Mastering a cast-iron technique and making rapid progress have called for untiring hard work; nothing has come free. “You can play an instrument for hours on end, but you can’t go on singing indefinitely. I sing for an hour each day. I don’t take any days off. Singing is not stressful for me, but not singing is,” he laughs. “I practise in the mornings and in the afternoons I do sport with my friends. I play football and tennis, and I swim, and that helps my breathing technique as well!”
Kim has a strict work ethic, but he is also aware that he has talent and what this involves, and he tries to preserve a natural approach to singing. “I try to practise in a natural way and to observe how my voice is developing.” You can tell this from listening to him: even in the back row of the hall you can sense his spontaneity, his unforced voice and his love of singing.
In the competition he was in his element as the romantic hero of an Italian opera. Some of his favourite roles are Rodolfo in La bohème, whose timid love aria he sang in the Final, Nemorino in L’elisir d'amore and Alfredo in La traviata. “I love these characters. I can relate to them and they strike me as familiar. I particularly like serenades,” he shyly confesses. “Before a performance, I try to get right inside the character. I imagine what sort of life he leads and how it would feel to be in his shoes. But I hope to do all sorts of roles.”
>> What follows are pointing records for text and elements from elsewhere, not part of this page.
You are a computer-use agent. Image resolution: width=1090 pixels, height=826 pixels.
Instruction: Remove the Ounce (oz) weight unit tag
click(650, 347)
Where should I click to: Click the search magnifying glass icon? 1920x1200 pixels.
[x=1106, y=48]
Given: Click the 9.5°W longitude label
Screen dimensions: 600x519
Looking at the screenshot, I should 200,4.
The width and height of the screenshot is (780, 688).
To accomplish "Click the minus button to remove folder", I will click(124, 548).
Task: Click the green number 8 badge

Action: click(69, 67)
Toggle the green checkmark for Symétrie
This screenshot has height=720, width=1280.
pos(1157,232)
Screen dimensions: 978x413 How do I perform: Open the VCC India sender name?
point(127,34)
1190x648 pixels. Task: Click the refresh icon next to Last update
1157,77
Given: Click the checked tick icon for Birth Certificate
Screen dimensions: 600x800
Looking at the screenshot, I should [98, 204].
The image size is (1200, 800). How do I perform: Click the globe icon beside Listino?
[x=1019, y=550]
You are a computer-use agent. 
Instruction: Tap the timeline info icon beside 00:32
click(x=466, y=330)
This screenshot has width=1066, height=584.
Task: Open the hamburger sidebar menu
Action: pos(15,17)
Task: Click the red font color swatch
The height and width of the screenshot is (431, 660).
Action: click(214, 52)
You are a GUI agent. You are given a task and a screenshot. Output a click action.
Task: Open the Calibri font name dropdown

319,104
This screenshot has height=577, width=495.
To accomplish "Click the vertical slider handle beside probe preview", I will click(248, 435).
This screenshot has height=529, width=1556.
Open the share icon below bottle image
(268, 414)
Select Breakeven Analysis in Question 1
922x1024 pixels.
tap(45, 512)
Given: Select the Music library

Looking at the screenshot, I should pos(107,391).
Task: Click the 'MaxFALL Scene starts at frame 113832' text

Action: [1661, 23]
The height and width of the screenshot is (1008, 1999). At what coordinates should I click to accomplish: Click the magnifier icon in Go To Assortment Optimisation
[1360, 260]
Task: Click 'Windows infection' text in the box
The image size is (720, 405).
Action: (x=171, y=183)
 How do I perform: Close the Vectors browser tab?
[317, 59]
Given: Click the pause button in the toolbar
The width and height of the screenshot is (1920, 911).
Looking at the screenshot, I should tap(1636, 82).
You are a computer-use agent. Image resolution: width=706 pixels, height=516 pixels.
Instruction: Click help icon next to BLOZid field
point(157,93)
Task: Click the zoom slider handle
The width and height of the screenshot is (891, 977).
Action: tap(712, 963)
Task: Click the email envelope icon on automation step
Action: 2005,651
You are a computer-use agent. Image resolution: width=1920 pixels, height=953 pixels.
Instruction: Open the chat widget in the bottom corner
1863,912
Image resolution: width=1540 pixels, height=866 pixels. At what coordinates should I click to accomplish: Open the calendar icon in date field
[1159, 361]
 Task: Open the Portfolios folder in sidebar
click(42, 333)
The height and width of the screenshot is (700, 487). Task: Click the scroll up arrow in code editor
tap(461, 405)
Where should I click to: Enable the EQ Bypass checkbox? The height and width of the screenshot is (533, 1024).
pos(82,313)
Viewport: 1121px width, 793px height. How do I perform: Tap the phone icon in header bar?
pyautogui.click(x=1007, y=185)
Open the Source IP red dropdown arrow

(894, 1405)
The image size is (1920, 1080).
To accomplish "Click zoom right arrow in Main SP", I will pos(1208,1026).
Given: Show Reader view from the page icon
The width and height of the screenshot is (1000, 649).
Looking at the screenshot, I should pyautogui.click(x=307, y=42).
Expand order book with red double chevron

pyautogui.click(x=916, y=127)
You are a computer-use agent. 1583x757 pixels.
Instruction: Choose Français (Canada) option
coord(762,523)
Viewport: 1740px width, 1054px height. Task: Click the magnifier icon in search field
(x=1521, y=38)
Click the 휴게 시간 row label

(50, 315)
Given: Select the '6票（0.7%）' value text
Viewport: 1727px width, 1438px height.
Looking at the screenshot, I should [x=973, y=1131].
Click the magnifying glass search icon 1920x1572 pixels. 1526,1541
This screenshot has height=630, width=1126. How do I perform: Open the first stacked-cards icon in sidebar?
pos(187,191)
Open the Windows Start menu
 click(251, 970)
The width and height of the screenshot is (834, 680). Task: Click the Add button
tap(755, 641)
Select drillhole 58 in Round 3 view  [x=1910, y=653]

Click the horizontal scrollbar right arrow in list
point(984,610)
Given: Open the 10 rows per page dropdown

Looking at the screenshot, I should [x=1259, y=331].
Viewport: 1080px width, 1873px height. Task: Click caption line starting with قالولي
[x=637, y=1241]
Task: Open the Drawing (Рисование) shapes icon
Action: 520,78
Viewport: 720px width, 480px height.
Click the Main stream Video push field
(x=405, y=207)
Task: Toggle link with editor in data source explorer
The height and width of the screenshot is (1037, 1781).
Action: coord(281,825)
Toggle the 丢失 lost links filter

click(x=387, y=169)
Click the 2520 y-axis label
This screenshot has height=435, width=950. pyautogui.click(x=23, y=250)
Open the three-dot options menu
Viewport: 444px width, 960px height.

So how did Kim come to be competing in Helsinki? He knew some fellow-Koreans had excelled in the Mirjam Helin Competition and decided to find out more. It was then that he noticed the competition was due this very year. Despite his lack of years, he already has experience of big international competitions. Even so, a competition is always nerve-racking, he says. “I was terribly surprised when I won,” he admits, bewildered and happy. He speaks of the competition in glowing terms, especially as even the outdoor temperature had dropped to ideal by the end of the Final. “The organisation has been fantastic and the people here are all so kind.” He and his wife also enjoyed seeing something of Helsinki and its people.
The competition as a whole was a tremendous learning experience. “It had a broad repertoire and there were lots of rules concerning it, so I learnt a lot preparing for it. Singing in the big Helsinki Music Centre concert hall was a great experience. The acoustics were not as I expected. The hall was really big, yet my voice carried well. Singing there was a pleasure.”
Asked about the future, the modest rising star says he intends to keep his feet firmly on the ground. “I’ve got some engagements lined up in Korea, and I don’t want to think too far ahead. I might try to go and study in Europe next year. But first I want to do my next solo gigs as well as I possibly can.”